Landscape-Aware Automated Algorithm Configuration using Multi-output Mixed Regression and Classification

TL;DR

Overall, configurations with better performance can be best identified by using NN models trained on a combination of RGF and MA-BBOB functions, which can most of the time outperform the off-the-shelf default configuration considered by practitioners with limited knowledge about AAC.

Abstract

In landscape-aware algorithm selection problem, the effectiveness of feature-based predictive models strongly depends on the representativeness of training data for practical applications. In this work, we investigate the potential of randomly generated functions (RGF) for the model training, which cover a much more diverse set of optimization problem classes compared to the widely-used black-box optimization benchmarking (BBOB) suite.

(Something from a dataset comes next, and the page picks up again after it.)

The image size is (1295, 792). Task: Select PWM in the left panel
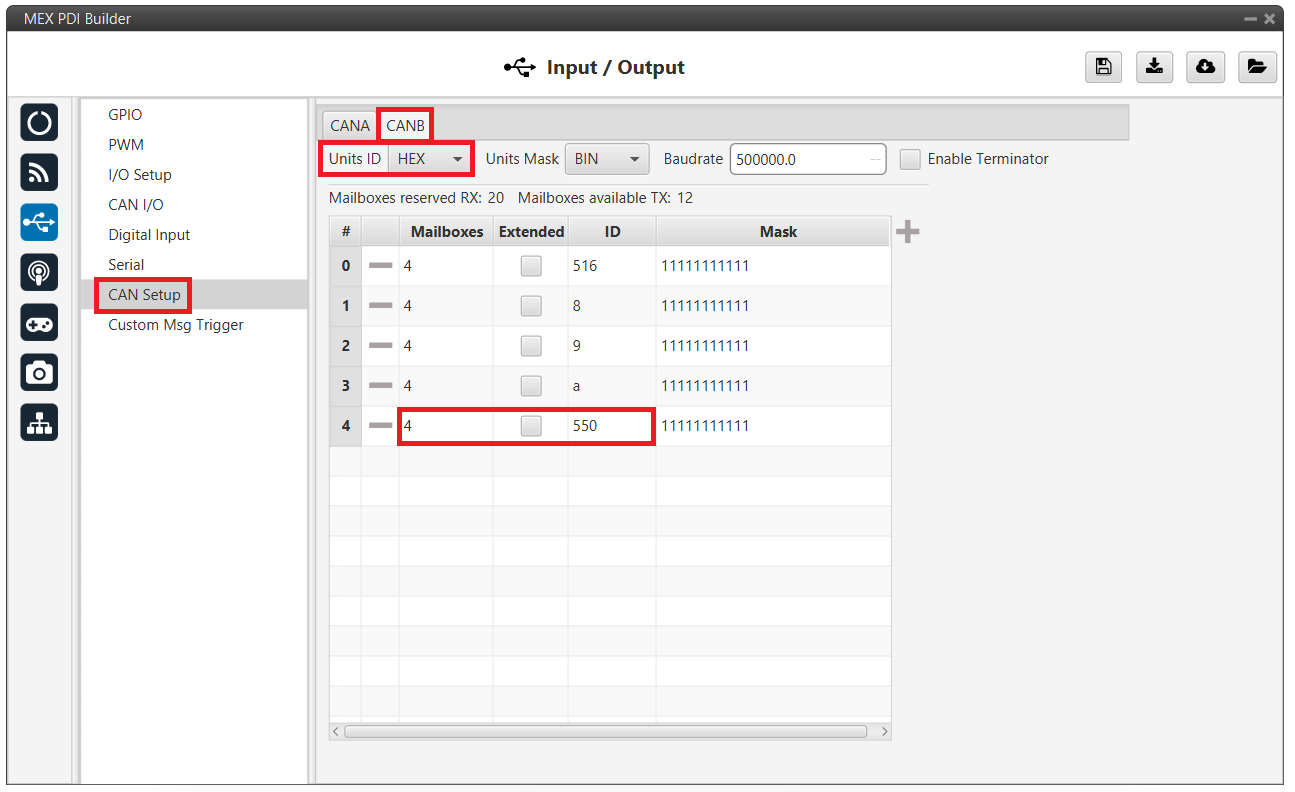click(126, 145)
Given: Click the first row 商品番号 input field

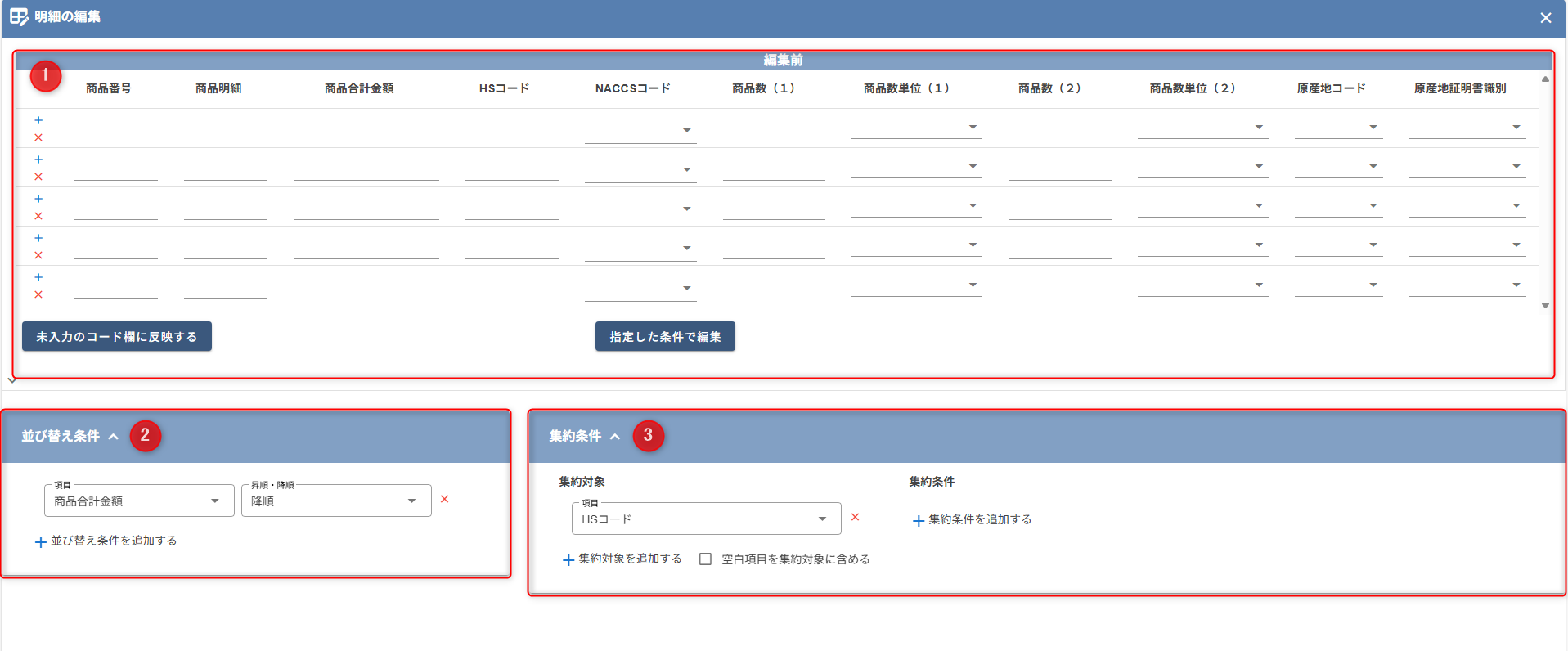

Correspondingly, we focus on automated algorithm configuration (AAC), that is, selecting the best suited algorithm and fine-tuning its hyperparameters based on the landscape features of problem instances. Precisely, we analyze the performance of dense neural network (NN) models in handling the multi-output mixed regression and classification tasks using different training data sets, such as RGF and many-affine BBOB (MA-BBOB) functions. Based on our results on the BBOB functions in 5d and 20d, near optimal configurations can be identified using the proposed approach, which can most of the time outperform the off-the-shelf default configuration considered by practitioners with limited knowledge about AAC. Furthermore, the predicted configurations are competitive against the single best solver in many cases. Overall, configurations with better performance can be best identified by using NN models trained on a combination of RGF and MA-BBOB functions.

Figures (6)

• Figure 1: An overview of our proposed landscape-aware AAC approach that can identify optimal configurations for BBO problems, consisting of a training and testing phase. During the training phase, using a preferably large set of RGF, the respective ELA features and optimal configurations identified through HPO (performed on RGF) are utilized to train NN models. The pre-trained models can then be deployed to predict the best suited configuration for unseen BBO problems based on their ELA features in the testing phase.
• Figure 2: The optimization convergence of $500$ configurations evaluated using HPO on three chosen RGF. The x-axis shows the number of function evaluations, while the y-axis shows the re-scaled objective values, with $0$ being the best solution found in all runs. Each curve represents a configuration run using modular CMA-ES (median over $10$ repetitions). (Left) Ideal for AAC purposes, where a clear ranking of configurations is possible. (Middle) Ambiguous ranking of algorithm configurations, where all configurations are equally competitive. (Right) The global optimum seems to be an outlier that can only be found by a few configurations.
• Figure 3: An example of the architecture of a dense NN model. From left to right, an input layer, three hidden layers, and several output layers, with one output layer for regression and four layers for classification tasks.
• Figure 4: Projection of the ELA feature space to a $2d$ visualization using t-distributed stochastic neighbor embedding (t-SNE) tsne_maaten2008 for $1\,000$ RGF, $1\,000$ MA-BBOB, and $24$ BBOB functions in $5d$ (left) and $20d$ (right), using a similar approach as in long2024generating.
• Figure 5: Performance of modular CMA-ES using different configurations for $24$ BBOB functions in $5d$, each repeated for $10$ times. The AUC is computed based on objective values min-max normalized using the global optimum and worst solution in all configurations, divided by the evaluation budget. A lower AUC is better.